Dataset:
● ● ● ● ● ● ●

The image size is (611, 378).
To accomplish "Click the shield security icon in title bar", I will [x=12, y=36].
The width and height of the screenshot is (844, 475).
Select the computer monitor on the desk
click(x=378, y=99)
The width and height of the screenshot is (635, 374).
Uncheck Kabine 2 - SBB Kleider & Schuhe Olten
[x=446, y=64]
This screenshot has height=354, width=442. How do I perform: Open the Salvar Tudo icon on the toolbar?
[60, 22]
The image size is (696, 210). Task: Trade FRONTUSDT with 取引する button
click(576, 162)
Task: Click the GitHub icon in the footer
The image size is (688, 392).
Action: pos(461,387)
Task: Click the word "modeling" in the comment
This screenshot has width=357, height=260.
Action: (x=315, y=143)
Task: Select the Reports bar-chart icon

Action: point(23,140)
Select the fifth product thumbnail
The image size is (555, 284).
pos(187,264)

● ● ● ● ● ● ●

Exercise instructions:
Reproduce every one of the records above verbatim, line by line, with no changes.

Answer to this problem:
The image size is (611, 378).
To accomplish "Click the shield security icon in title bar", I will [x=12, y=36].
The width and height of the screenshot is (844, 475).
Select the computer monitor on the desk
click(x=378, y=99)
The width and height of the screenshot is (635, 374).
Uncheck Kabine 2 - SBB Kleider & Schuhe Olten
[x=446, y=64]
This screenshot has height=354, width=442. How do I perform: Open the Salvar Tudo icon on the toolbar?
[60, 22]
The image size is (696, 210). Task: Trade FRONTUSDT with 取引する button
click(576, 162)
Task: Click the GitHub icon in the footer
The image size is (688, 392).
Action: pos(461,387)
Task: Click the word "modeling" in the comment
This screenshot has width=357, height=260.
Action: (x=315, y=143)
Task: Select the Reports bar-chart icon

Action: point(23,140)
Select the fifth product thumbnail
The image size is (555, 284).
pos(187,264)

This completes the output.